▶ Task directions
Recast everything from the line containing "You are a computer-use agent." down to the end of the records as a Markdown table with the columns Row and Line, one numbered row per line and blank lines skipped. Leave the pictures out.

□ □ □ □ □ □ □

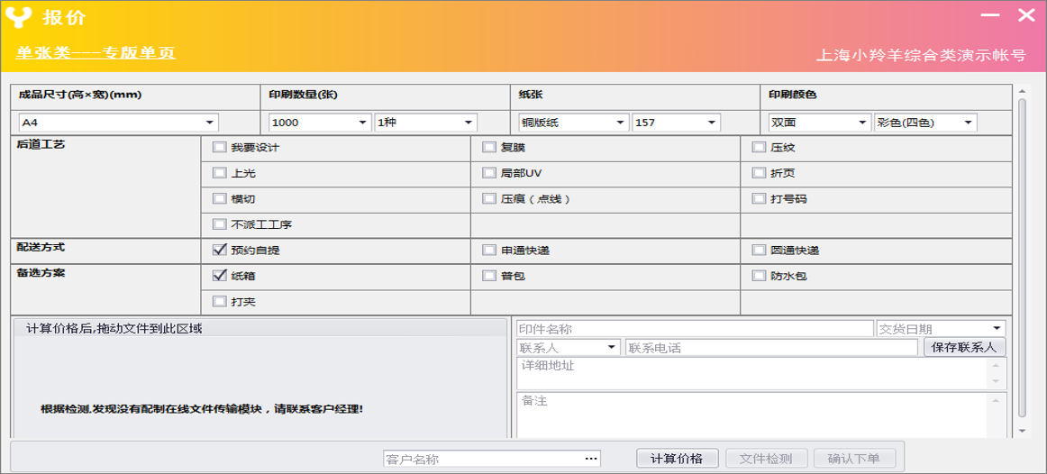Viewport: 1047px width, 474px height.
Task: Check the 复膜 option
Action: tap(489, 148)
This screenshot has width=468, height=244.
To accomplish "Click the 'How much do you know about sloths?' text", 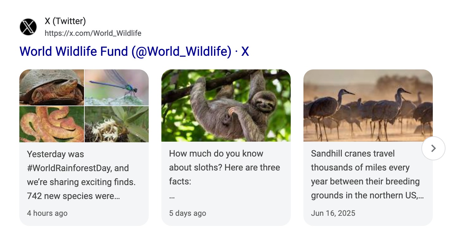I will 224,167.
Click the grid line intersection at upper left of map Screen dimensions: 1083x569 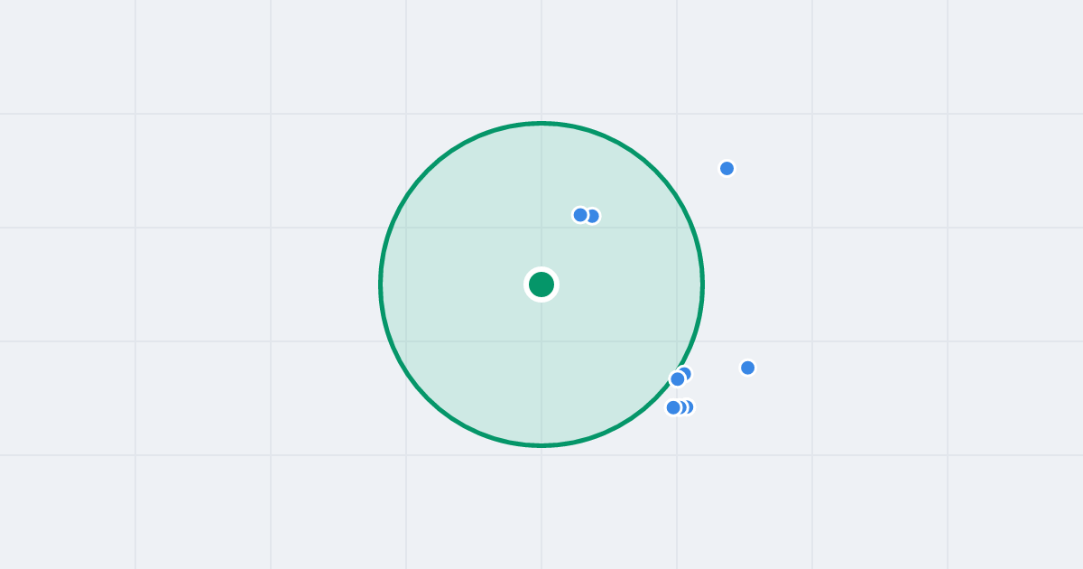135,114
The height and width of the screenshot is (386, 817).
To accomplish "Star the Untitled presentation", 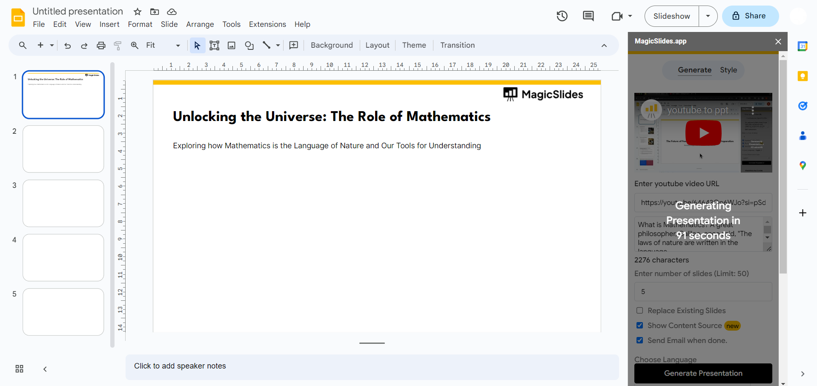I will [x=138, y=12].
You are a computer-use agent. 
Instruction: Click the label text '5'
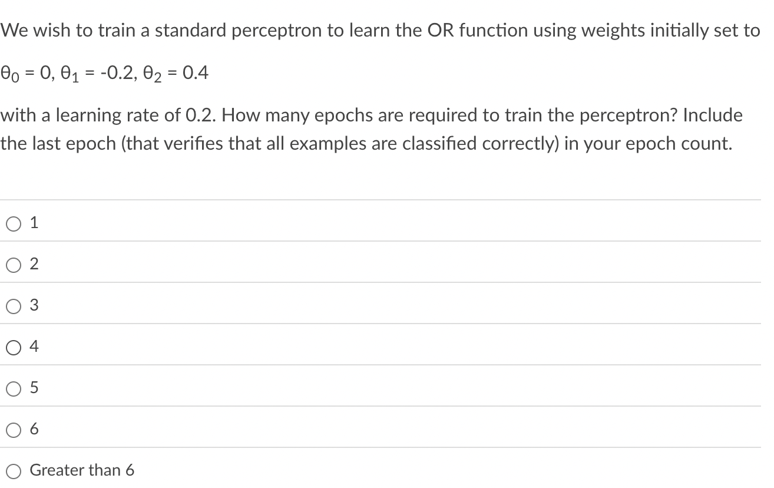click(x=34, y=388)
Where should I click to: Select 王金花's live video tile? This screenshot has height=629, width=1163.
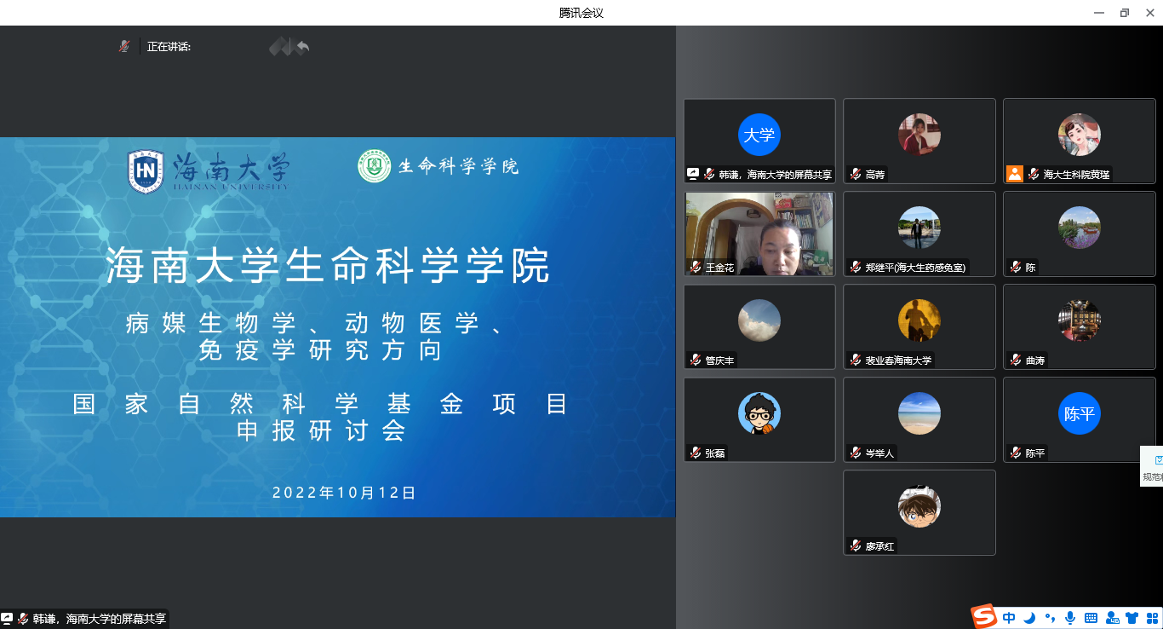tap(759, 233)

□ □ □ □ □ □ □

▶ Solution below
| Row | Line |
|---|---|
| 1 | You are a computer-use agent.  |
| 2 | Instruction: Click the label text '5' |
| 3 | click(x=34, y=388) |
| 4 | Where should I click to: Select 王金花's live video tile? This screenshot has height=629, width=1163. |
| 5 | tap(759, 233) |